I'm on a fact-checking and quality-assurance appreciation kick recently.
In their paper titled Sequence Polymorphisms Cause Many False cis eQTLs, Alberts et al take a look at the reliability of using gene expression data to find quantitative trait loci, areas of the genome that are closely tied to a given trait. QTLs are the kind of thing you hunt for when you're trying to figure out where a predisposition to schizophrenia comes from, for example.

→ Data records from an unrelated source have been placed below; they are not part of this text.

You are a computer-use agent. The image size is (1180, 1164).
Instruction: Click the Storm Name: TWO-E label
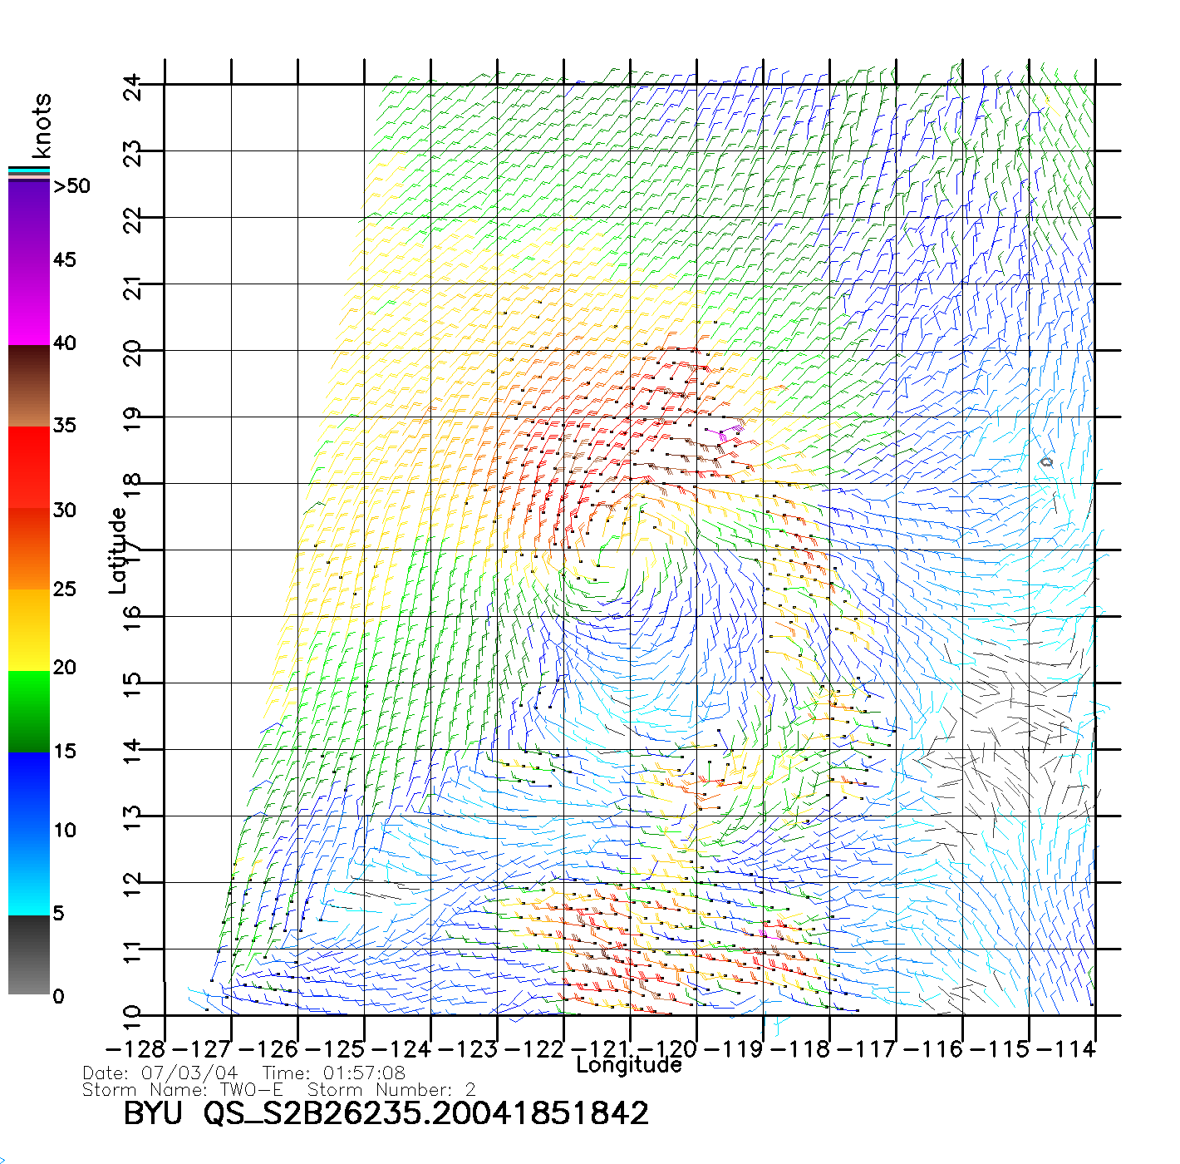click(x=183, y=1090)
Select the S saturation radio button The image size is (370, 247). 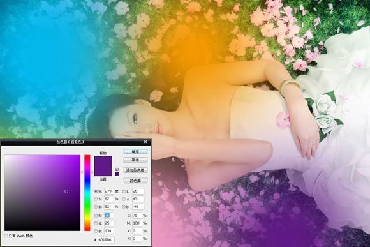96,199
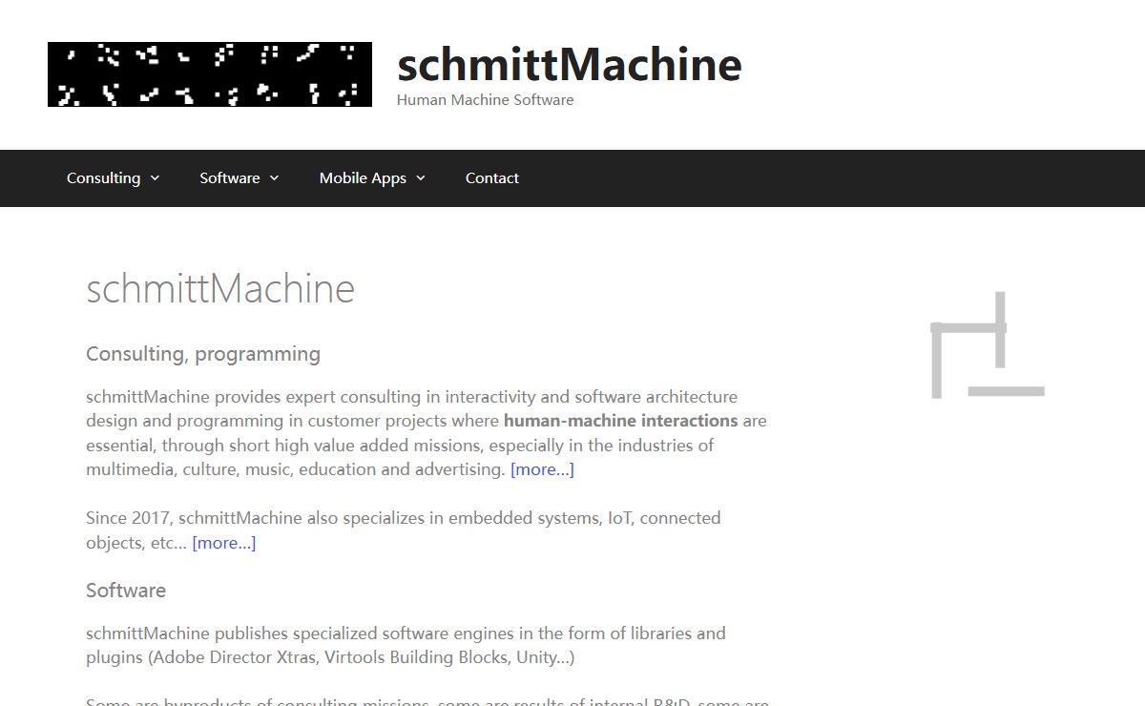Expand the Software dropdown chevron
Image resolution: width=1145 pixels, height=706 pixels.
[275, 178]
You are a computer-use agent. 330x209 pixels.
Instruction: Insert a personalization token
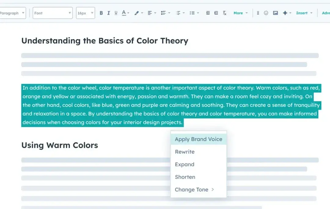click(x=258, y=13)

In the eQTL method, gene expression data (rather than sequencing of actual genomes) is used to try and identify QTLs. However, as the authors tell us, small differences in the sequence of the same gene within your pool of sample sources can be a big problem for this method. A single nucleotide change in a gene may mean that its RNA no longer hybridizes nearly as well to the cognate probe sequence on the expression chip, thus giving an artificially low expression reading. As a consequence, you may inadvertently end up detecting minor genetic variations between your research subjects, rather than significant differences in gene expression that will help explain whatever it is you're researchers.
The authors present us with a statistical method that aims to clear out these erroneous results, thus settling the data set down to genuine expression differences that can be used to find QTLs.
This is another case of a group having an eye for detail and catching a potentially very problematic hiccup in an otherwise handy analytical system.